Exercise tasks:
1: Reproduce the part of the page on creating a profile that opens with the words containing "One or more Stellar" and closes with "of the data.".
2: In the page on creating a profile, list every field name described in the table of supported profile settings.

>> Start Document passage

Create a Profile

After you install Profiler, you must define the profile and upload the definition to ZooKeeper.

  1. Create a table within HBase that will store the profile data.
    $ /usr/hdp/current/hbase-client/bin/hbase shell
    hbase(main):001:0> create 'profiler', 'P'
    The table name and column family must match the Profiler's configuration.
  2. Define the profile in a file located at $METRON_HOME/config/zookeeper/profiler.json.
    The following example JSON creates a profile that simply counts the number of messages per ip_src_addr during each sampling interval.
    {
      "profiles": [
        {
          "profile": "test",
          "foreach": "ip_src_addr",
          "init":    { "count": 0 },
          "update":  { "count": "count + 1" },
          "result":  "count"
        }
      ]
    }
    The following table lists the supported profile elements:
    Name Description
    profile Required A unique name identifying the profile. The field is treated as a string.
    foreach Required

    A separate profile is maintained 'for each' of these. This is effectively the entity that the profile is describing. The field is expected to contain a Stellar expression whose result is the entity name.

    For example, if ip_src_addr then a separate profile would be maintained for each unique IP source address in the data; 10.0.0.1, 10.0.0.2, etc.

    onlyif Optional An expression that determines if a message should be applied to the profile. A Stellar expression that returns a Boolean is expected. A message is only applied to a profile if this expression is true. This allows a profile to filter the messages that get applied to it.
    groupBy Optional

    One or more Stellar expressions used to group the profile measurements when persisted. This is intended to sort the Profile data to allow for a contiguous scan when accessing subsets of the data.

    The 'groupBy' expressions can refer to any field within aorg.apache.metron.profiler.ProfileMeasurement. A common use case would be grouping by day of week. This allows a contiguous scan to access all profile data for Mondays only. Using the following definition would achieve this.

    "groupBy": [ "DAY_OF_WEEK()" ] 
    init Optional

    One or more expressions executed at the start of a window period. A map is expected where the key is the variable name and the value is a Stellar expression. The map can contain 0 or more variables/expressions. At the start of each window period the expression is executed once and stored in a variable with the given name.

    "init": {
      "var1": "0",
      "var2": "1"
    }
    update Required

    One or more expressions executed when a message is applied to the profile. A map is expected where the key is the variable name and the value is a Stellar expression. The map can include 0 or more variables/expressions. When each message is applied to the profile, the expression is executed and stored in a variable with the given name.

>> End Document passage
>> Start Record excerpts

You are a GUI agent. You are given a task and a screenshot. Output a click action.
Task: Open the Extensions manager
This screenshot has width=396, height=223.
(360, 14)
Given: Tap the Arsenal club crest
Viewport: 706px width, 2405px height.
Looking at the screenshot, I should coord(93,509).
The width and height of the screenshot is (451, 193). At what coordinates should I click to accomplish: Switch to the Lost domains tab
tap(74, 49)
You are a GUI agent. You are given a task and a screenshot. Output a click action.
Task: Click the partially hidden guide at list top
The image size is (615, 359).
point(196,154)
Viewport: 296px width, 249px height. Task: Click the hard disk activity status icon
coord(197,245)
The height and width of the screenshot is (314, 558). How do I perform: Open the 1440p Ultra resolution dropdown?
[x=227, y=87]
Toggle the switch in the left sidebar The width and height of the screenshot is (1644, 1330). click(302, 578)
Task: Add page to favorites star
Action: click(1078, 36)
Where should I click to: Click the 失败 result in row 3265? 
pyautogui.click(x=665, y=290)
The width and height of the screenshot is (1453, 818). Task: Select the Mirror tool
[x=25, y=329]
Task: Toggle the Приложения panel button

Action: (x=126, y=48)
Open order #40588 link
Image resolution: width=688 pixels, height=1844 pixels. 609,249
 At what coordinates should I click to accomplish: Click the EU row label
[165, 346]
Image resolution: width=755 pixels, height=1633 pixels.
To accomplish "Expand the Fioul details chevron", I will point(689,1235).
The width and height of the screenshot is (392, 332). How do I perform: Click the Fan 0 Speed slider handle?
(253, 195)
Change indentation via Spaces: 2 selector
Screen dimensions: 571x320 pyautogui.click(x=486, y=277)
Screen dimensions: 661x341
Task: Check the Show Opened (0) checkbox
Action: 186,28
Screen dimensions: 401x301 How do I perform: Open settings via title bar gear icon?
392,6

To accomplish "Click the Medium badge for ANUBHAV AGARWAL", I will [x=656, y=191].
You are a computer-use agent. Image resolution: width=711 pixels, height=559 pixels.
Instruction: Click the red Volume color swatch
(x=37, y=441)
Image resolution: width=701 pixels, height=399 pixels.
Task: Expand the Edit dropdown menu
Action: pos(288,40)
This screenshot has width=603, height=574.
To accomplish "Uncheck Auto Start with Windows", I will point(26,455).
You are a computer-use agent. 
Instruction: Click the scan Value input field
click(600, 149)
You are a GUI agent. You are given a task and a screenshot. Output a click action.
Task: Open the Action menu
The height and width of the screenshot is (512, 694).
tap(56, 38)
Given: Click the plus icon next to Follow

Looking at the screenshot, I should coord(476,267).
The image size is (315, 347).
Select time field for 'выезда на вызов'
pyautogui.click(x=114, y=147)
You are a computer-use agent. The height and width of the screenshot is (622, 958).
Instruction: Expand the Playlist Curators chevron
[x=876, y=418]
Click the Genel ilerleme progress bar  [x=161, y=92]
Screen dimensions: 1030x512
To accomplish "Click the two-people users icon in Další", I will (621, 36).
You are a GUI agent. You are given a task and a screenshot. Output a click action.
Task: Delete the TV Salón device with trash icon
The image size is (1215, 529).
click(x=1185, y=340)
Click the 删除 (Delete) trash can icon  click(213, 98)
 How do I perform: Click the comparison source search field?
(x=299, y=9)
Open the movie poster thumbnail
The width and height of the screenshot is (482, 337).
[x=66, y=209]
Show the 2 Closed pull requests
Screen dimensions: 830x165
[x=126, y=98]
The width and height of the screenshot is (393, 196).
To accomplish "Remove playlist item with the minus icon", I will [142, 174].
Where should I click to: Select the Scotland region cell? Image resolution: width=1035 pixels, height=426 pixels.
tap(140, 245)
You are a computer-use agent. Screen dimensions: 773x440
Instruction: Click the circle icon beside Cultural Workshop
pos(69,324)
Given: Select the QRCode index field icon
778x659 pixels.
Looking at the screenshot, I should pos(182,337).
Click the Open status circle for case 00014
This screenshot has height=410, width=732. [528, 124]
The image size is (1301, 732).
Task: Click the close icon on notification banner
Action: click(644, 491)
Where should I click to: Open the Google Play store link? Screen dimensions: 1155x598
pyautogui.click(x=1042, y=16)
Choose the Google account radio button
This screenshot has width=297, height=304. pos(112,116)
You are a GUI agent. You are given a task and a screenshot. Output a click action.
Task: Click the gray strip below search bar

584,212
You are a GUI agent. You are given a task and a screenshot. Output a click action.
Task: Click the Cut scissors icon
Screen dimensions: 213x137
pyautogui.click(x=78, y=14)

>> End Record excerpts

Responses to the tasks:
1:
One or more Stellar expressions used to group the profile measurements when persisted. This is intended to sort the Profile data to allow for a contiguous scan when accessing subsets of the data.

2:
profile
foreach
onlyif
groupBy
init
update